Faster ssm scan #10558

A3shTnT · 2024-11-28T05:55:10Z

I have read the contributing guidelines
Self-reported review complexity:
- Low
- Medium
- High

I wrote a faster ssm_scan compared with pr#9186. @jploski
Since there is no ssm cuda file in master branch, so i copied pr#9186 code, the only file that needs attention is ssm_scan.cu.
the debug and release build has passed ci test, since I cannot visit huggingface, so I didn't run the following part of ci.
the following is performance experiment：

perplexity

./llama-perplexity -m ~/program/mamba-130m-hf-f16.gguf -f ~/program/wikitext-2-raw/wiki.test.raw -ngl 99

my implementation:

Final estimate: PPL = 22.6059 +/- 0.17895

llama_perf_context_print:        load time =     931.91 ms
llama_perf_context_print: prompt eval time =  227378.97 ms / 286720 tokens (    0.79 ms per token,  1260.98 tokens per second)
llama_perf_context_print:        eval time =       0.00 ms /     1 runs   (    0.00 ms per token,      inf tokens per second)
llama_perf_context_print:       total time =  235974.70 ms / 286721 tokens

pr#9186:

Final estimate: PPL = 22.6059 +/- 0.17895

llama_perf_context_print:        load time =     859.59 ms
llama_perf_context_print: prompt eval time =  754629.16 ms / 286720 tokens (    2.63 ms per token,   379.95 tokens per second)
llama_perf_context_print:        eval time =       0.00 ms /     1 runs   (    0.00 ms per token,      inf tokens per second)
llama_perf_context_print:       total time =  770359.79 ms / 286721 tokens

cli

./llama-cli -m ~/program/mamba-130m-hf-f16.gguf -p "Once upon a time,"  --no-context-shift -n 128 -ngl 99

my implementation:

Once upon a time, when I was a child, and my grandmother was a young woman, a girl named Fannie, she had two children, and the one who was born after me was called Fannie. She was my first grandchild, and I was very fond of her. One day, I saw her little black eyes, and I said to her, "Fannie, you must be a very pretty girl. I have not seen you since I was a little girl." She said, "It is very strange, because I think I have seen a child of your age." I said, "Oh, you have been a very strange child,"

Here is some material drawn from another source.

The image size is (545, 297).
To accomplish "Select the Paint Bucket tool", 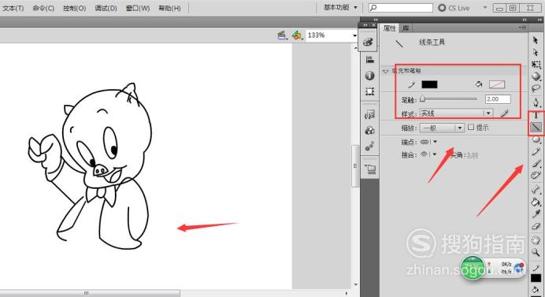I will [536, 202].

llama_perf_sampler_print:    sampling time =       6.25 ms /   133 runs   (    0.05 ms per token, 21276.60 tokens per second)
llama_perf_context_print:        load time =     831.55 ms
llama_perf_context_print: prompt eval time =      22.55 ms /     5 tokens (    4.51 ms per token,   221.73 tokens per second)
llama_perf_context_print:        eval time =    1140.36 ms /   127 runs   (    8.98 ms per token,   111.37 tokens per second)
llama_perf_context_print:       total time =    1186.22 ms /   132 tokens

pr#9186:

Once upon a time, there was a man who knew the secret of a great magic, and the secret of a great magic was to be born into the world, and the only way to make the magic was to use magic himself.

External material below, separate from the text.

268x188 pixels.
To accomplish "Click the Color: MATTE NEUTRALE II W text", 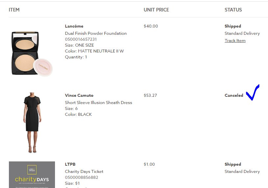I will (94, 51).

"The man who knew the secret of a great magic, and the secret of a great magic was to be born into the world, and the only way to make the magic was to use magic himself."

Now I'm getting into the mind-set of the "I think." And I think I've had this in my head since I was a kid. I've got it in my head that I'll

llama_perf_sampler_print:    sampling time =       7.16 ms /   133 runs   (    0.05 ms per token, 18575.42 tokens per second)
llama_perf_context_print:        load time =    1027.66 ms
llama_perf_context_print: prompt eval time =      35.86 ms /     5 tokens (    7.17 ms per token,   139.42 tokens per second)
llama_perf_context_print:        eval time =    1383.74 ms /   127 runs   (   10.90 ms per token,    91.78 tokens per second)
llama_perf_context_print:       total time =    1445.46 ms /   132 tokens

jploski · 2024-12-02T18:15:49Z

I tested this PR today. I can confirm (without understanding the implementation) that it is good:

does not break anything (perplexity with mamba-130m-hf, test-backend-ops, human evaluated generation with falcon-mamba-7b-instruct-Q5_K_M.gguf)
better performance than PR ggml:Mamba Cuda kernel performance improve #9186
more recent base commit than PR ggml:Mamba Cuda kernel performance improve #9186 and my branch https://github.com/jploski/llama.cpp/tree/falcon_mamba_cuda (created in late August)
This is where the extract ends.